Collected data:
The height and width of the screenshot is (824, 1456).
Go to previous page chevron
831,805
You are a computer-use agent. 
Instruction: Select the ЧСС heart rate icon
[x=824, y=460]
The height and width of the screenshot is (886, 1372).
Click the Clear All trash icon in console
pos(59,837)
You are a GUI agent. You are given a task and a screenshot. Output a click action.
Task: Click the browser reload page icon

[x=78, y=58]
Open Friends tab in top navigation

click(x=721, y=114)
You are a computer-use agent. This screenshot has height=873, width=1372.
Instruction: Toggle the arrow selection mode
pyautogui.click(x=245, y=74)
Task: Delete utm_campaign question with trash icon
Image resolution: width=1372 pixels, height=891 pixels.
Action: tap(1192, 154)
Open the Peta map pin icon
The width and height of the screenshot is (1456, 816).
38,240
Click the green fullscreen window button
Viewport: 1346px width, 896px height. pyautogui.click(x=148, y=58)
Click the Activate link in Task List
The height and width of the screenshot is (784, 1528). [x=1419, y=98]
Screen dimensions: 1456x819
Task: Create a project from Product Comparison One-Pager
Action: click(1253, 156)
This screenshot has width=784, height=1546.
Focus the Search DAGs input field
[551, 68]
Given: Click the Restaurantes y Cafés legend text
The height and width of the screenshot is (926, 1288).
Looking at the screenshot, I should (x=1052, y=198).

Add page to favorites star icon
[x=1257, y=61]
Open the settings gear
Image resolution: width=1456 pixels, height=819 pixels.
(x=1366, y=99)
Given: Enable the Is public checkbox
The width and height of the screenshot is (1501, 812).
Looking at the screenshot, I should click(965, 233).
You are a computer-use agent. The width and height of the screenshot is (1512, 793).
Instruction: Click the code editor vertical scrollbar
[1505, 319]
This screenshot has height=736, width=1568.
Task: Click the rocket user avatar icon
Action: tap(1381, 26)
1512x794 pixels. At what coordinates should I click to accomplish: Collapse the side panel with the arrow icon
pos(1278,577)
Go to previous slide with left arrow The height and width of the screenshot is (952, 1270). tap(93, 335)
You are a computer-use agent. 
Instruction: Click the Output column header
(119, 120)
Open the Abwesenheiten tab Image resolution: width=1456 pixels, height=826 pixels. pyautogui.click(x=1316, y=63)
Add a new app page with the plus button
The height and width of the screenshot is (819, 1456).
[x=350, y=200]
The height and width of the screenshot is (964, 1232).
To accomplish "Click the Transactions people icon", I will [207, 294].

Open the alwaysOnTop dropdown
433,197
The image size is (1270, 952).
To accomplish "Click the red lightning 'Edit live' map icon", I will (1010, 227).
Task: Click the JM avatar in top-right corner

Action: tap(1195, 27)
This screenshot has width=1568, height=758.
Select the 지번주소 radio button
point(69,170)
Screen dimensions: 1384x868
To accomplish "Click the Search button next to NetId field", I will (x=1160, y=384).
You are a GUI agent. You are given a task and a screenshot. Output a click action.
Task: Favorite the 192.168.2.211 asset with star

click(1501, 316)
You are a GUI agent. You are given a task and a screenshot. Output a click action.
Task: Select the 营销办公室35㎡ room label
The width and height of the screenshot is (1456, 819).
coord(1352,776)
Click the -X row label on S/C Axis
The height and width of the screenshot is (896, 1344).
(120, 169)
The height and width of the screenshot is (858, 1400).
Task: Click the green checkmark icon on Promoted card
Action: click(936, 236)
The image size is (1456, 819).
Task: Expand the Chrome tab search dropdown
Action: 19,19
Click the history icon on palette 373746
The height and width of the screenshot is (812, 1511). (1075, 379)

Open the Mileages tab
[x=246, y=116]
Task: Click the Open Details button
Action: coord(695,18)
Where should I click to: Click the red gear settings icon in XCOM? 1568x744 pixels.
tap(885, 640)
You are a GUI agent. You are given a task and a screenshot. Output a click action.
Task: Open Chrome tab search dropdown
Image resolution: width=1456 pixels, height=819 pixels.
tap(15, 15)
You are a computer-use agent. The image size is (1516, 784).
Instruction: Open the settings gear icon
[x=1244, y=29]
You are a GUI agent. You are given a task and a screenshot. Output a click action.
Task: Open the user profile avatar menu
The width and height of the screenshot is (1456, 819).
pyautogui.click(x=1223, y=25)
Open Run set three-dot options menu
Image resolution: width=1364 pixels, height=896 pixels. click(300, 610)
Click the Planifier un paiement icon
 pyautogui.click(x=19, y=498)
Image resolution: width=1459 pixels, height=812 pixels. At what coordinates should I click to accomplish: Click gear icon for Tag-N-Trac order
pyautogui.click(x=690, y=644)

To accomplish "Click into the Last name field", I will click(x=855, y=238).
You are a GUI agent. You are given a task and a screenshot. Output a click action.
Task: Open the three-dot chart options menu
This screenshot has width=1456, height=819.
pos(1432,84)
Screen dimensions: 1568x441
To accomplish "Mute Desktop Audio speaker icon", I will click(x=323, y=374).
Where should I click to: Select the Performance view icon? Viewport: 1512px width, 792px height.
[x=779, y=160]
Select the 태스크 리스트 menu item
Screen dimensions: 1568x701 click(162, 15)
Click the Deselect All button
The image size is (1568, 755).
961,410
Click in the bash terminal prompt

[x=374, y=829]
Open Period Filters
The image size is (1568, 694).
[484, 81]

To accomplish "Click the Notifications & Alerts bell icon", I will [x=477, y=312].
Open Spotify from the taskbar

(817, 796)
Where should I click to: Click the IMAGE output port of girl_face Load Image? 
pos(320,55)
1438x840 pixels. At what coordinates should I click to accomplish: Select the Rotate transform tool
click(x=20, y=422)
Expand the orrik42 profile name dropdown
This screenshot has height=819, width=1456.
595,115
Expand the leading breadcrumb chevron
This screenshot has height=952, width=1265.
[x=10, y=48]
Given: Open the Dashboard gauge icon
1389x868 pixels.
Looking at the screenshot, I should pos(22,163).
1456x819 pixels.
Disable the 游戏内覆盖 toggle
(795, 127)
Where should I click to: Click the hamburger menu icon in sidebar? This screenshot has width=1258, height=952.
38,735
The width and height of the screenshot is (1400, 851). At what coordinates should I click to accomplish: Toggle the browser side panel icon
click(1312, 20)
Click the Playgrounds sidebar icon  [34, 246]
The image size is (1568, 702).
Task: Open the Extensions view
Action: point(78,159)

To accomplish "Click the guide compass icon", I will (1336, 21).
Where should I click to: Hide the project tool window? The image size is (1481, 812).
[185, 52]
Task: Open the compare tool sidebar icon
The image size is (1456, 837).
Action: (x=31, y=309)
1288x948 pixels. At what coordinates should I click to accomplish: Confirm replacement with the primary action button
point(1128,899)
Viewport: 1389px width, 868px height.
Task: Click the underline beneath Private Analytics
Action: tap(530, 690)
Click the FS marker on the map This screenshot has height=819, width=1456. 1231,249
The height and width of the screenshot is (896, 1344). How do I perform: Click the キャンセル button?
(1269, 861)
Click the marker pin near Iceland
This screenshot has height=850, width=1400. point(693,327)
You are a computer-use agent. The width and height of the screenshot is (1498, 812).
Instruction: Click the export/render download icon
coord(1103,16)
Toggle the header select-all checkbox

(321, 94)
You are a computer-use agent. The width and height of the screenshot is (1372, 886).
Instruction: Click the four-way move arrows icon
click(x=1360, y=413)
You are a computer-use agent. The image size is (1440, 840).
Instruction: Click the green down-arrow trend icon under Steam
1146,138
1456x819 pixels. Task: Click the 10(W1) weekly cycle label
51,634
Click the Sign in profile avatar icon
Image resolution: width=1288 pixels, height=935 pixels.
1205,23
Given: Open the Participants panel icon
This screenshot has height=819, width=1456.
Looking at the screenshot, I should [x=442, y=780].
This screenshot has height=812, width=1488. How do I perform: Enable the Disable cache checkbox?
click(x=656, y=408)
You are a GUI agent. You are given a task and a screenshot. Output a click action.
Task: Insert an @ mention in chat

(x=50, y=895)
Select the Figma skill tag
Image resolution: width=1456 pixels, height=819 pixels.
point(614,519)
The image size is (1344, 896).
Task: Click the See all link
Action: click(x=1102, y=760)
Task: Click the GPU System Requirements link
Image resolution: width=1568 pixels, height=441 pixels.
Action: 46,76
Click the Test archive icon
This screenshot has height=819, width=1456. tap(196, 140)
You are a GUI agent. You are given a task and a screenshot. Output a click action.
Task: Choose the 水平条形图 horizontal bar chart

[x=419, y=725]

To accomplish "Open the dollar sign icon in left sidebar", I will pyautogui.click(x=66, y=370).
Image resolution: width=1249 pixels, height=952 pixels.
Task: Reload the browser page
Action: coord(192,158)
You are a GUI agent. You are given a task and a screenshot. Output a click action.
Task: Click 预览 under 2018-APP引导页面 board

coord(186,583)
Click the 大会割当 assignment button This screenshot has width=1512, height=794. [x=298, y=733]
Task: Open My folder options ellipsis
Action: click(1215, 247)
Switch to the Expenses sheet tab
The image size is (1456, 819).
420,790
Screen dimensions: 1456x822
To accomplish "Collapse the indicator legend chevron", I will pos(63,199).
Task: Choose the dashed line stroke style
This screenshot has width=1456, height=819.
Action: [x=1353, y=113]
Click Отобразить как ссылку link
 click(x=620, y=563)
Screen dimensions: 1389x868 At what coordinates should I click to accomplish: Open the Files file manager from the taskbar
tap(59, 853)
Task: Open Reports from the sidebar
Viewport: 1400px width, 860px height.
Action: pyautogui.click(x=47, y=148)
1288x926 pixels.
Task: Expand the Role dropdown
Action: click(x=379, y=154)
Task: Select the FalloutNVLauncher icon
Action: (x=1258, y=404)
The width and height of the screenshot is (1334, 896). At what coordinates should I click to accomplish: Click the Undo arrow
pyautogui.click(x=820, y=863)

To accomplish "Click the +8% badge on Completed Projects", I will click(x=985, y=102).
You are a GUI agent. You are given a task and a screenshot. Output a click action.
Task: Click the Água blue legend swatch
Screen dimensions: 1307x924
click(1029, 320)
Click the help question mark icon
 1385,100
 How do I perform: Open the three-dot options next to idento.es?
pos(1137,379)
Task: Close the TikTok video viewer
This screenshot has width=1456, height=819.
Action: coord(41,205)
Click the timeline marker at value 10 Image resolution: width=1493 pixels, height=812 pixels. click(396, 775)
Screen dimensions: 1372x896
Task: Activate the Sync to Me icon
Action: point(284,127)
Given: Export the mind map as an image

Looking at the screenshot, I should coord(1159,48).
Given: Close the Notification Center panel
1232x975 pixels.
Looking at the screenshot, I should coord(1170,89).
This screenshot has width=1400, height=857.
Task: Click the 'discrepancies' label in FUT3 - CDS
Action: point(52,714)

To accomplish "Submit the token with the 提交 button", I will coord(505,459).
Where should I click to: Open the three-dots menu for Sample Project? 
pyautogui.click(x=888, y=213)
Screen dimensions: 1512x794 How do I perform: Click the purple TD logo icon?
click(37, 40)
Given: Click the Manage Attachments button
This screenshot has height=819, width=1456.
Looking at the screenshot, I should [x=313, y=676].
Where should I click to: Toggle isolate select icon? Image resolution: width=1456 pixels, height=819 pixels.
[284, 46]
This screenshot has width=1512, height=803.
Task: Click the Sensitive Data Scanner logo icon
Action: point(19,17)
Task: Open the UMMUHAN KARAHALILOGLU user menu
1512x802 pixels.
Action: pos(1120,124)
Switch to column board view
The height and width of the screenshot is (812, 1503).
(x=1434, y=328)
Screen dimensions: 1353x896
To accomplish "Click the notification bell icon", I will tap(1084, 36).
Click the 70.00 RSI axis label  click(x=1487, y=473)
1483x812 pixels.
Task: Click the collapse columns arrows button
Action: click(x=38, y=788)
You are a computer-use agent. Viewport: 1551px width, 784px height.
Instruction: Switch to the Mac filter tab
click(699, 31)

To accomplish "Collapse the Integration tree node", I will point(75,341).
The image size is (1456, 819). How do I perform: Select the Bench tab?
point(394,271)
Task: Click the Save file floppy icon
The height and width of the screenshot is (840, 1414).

Requirement: Would you copy all lines in the records where the string "bell" appears?

Result for this exercise:
To accomplish "Click the Notifications & Alerts bell icon", I will [x=477, y=312].
To accomplish "Click the notification bell icon", I will tap(1084, 36).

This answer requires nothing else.